[Pixel coordinate grounding data]
........

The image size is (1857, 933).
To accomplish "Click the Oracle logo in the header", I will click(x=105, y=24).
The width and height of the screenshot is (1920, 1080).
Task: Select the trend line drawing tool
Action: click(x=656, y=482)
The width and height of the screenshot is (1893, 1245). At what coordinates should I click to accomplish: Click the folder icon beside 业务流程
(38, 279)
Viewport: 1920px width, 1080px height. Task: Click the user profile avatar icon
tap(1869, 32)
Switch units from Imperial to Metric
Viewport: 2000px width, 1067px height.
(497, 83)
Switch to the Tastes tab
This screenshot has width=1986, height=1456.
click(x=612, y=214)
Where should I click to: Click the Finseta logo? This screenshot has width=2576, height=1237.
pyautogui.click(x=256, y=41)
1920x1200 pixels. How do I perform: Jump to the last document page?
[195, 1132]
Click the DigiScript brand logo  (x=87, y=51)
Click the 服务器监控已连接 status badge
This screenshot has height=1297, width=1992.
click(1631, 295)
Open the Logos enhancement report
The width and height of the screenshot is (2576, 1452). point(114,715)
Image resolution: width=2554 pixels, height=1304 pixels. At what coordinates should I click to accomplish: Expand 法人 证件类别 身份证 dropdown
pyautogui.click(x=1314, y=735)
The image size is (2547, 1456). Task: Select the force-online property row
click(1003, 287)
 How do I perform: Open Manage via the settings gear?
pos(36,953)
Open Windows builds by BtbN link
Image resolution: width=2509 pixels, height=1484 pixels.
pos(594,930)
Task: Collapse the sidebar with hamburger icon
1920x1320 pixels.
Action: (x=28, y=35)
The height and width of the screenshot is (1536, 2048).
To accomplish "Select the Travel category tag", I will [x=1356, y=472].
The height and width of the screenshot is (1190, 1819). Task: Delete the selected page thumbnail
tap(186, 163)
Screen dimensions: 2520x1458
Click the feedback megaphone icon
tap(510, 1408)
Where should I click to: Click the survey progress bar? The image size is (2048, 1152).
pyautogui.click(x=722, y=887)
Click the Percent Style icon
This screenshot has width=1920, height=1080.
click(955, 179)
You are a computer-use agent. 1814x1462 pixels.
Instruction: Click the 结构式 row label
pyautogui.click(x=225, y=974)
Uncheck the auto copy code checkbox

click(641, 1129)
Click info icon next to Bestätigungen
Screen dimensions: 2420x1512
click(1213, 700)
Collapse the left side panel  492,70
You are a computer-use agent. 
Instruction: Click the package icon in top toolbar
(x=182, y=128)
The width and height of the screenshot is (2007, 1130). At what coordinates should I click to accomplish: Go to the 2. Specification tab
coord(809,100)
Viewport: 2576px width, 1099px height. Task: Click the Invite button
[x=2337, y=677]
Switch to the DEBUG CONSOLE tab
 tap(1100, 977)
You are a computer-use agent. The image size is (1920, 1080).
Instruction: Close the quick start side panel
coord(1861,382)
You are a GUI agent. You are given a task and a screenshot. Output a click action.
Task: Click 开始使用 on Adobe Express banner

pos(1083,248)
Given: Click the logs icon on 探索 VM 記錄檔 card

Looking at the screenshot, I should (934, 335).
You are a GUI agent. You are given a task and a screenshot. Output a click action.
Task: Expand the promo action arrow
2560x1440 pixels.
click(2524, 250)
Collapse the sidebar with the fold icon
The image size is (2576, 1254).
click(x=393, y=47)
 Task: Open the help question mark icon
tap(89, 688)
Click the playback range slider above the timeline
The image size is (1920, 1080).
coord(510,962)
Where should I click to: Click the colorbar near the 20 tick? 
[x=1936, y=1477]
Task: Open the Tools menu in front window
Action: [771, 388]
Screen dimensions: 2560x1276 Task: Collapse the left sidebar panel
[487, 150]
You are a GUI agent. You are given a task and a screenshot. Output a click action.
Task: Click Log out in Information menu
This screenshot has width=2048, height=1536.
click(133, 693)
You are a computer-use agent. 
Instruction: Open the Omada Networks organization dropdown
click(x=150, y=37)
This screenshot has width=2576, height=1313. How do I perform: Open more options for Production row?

........

## Exercise details
Repeat the records word for word.

## Your solution
The image size is (1857, 933).
To accomplish "Click the Oracle logo in the header", I will click(x=105, y=24).
The width and height of the screenshot is (1920, 1080).
Task: Select the trend line drawing tool
Action: click(x=656, y=482)
The width and height of the screenshot is (1893, 1245). At what coordinates should I click to accomplish: Click the folder icon beside 业务流程
(38, 279)
Viewport: 1920px width, 1080px height. Task: Click the user profile avatar icon
tap(1869, 32)
Switch units from Imperial to Metric
Viewport: 2000px width, 1067px height.
(497, 83)
Switch to the Tastes tab
This screenshot has width=1986, height=1456.
click(x=612, y=214)
Where should I click to: Click the Finseta logo? This screenshot has width=2576, height=1237.
pyautogui.click(x=256, y=41)
1920x1200 pixels. How do I perform: Jump to the last document page?
[195, 1132]
Click the DigiScript brand logo  (x=87, y=51)
Click the 服务器监控已连接 status badge
This screenshot has height=1297, width=1992.
click(1631, 295)
Open the Logos enhancement report
The width and height of the screenshot is (2576, 1452). point(114,715)
Image resolution: width=2554 pixels, height=1304 pixels. At what coordinates should I click to accomplish: Expand 法人 证件类别 身份证 dropdown
pyautogui.click(x=1314, y=735)
The image size is (2547, 1456). Task: Select the force-online property row
click(1003, 287)
 How do I perform: Open Manage via the settings gear?
pos(36,953)
Open Windows builds by BtbN link
Image resolution: width=2509 pixels, height=1484 pixels.
pos(594,930)
Task: Collapse the sidebar with hamburger icon
1920x1320 pixels.
Action: (x=28, y=35)
The height and width of the screenshot is (1536, 2048).
To accomplish "Select the Travel category tag", I will [x=1356, y=472].
The height and width of the screenshot is (1190, 1819). Task: Delete the selected page thumbnail
tap(186, 163)
Screen dimensions: 2520x1458
Click the feedback megaphone icon
tap(510, 1408)
Where should I click to: Click the survey progress bar? The image size is (2048, 1152).
pyautogui.click(x=722, y=887)
Click the Percent Style icon
This screenshot has width=1920, height=1080.
click(955, 179)
You are a computer-use agent. 1814x1462 pixels.
Instruction: Click the 结构式 row label
pyautogui.click(x=225, y=974)
Uncheck the auto copy code checkbox

click(641, 1129)
Click info icon next to Bestätigungen
Screen dimensions: 2420x1512
click(1213, 700)
Collapse the left side panel  492,70
You are a computer-use agent. 
Instruction: Click the package icon in top toolbar
(x=182, y=128)
The width and height of the screenshot is (2007, 1130). At what coordinates should I click to accomplish: Go to the 2. Specification tab
coord(809,100)
Viewport: 2576px width, 1099px height. Task: Click the Invite button
[x=2337, y=677]
Switch to the DEBUG CONSOLE tab
 tap(1100, 977)
You are a computer-use agent. The image size is (1920, 1080).
Instruction: Close the quick start side panel
coord(1861,382)
You are a GUI agent. You are given a task and a screenshot. Output a click action.
Task: Click 开始使用 on Adobe Express banner

pos(1083,248)
Given: Click the logs icon on 探索 VM 記錄檔 card

Looking at the screenshot, I should (934, 335).
You are a GUI agent. You are given a task and a screenshot. Output a click action.
Task: Expand the promo action arrow
2560x1440 pixels.
click(2524, 250)
Collapse the sidebar with the fold icon
The image size is (2576, 1254).
click(x=393, y=47)
 Task: Open the help question mark icon
tap(89, 688)
Click the playback range slider above the timeline
The image size is (1920, 1080).
coord(510,962)
Where should I click to: Click the colorbar near the 20 tick? 
[x=1936, y=1477]
Task: Open the Tools menu in front window
Action: [771, 388]
Screen dimensions: 2560x1276 Task: Collapse the left sidebar panel
[487, 150]
You are a GUI agent. You are given a task and a screenshot. Output a click action.
Task: Click Log out in Information menu
This screenshot has width=2048, height=1536.
click(133, 693)
You are a computer-use agent. 
Instruction: Open the Omada Networks organization dropdown
click(x=150, y=37)
This screenshot has width=2576, height=1313. How do I perform: Open more options for Production row?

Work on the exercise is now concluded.